__REQUIREMENT__:
Look through the material below. Copy every line with the string "Advanced" in it.

START RECORDS TO PROCESS

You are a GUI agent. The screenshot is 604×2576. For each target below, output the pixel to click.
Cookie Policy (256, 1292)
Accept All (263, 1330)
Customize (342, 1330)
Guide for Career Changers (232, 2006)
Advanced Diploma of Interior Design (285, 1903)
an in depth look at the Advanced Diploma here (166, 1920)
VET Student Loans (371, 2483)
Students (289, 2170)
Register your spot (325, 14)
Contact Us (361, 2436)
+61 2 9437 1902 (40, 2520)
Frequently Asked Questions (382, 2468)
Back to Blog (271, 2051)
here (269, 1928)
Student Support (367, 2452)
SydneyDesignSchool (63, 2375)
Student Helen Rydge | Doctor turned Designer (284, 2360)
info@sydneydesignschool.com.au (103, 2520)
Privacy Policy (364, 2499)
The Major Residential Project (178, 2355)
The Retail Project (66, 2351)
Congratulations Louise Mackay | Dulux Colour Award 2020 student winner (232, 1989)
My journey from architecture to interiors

END RECORDS TO PROCESS

__RESULT__:
Advanced Diploma of Interior Design (285, 1903)
an in depth look at the Advanced Diploma here (166, 1920)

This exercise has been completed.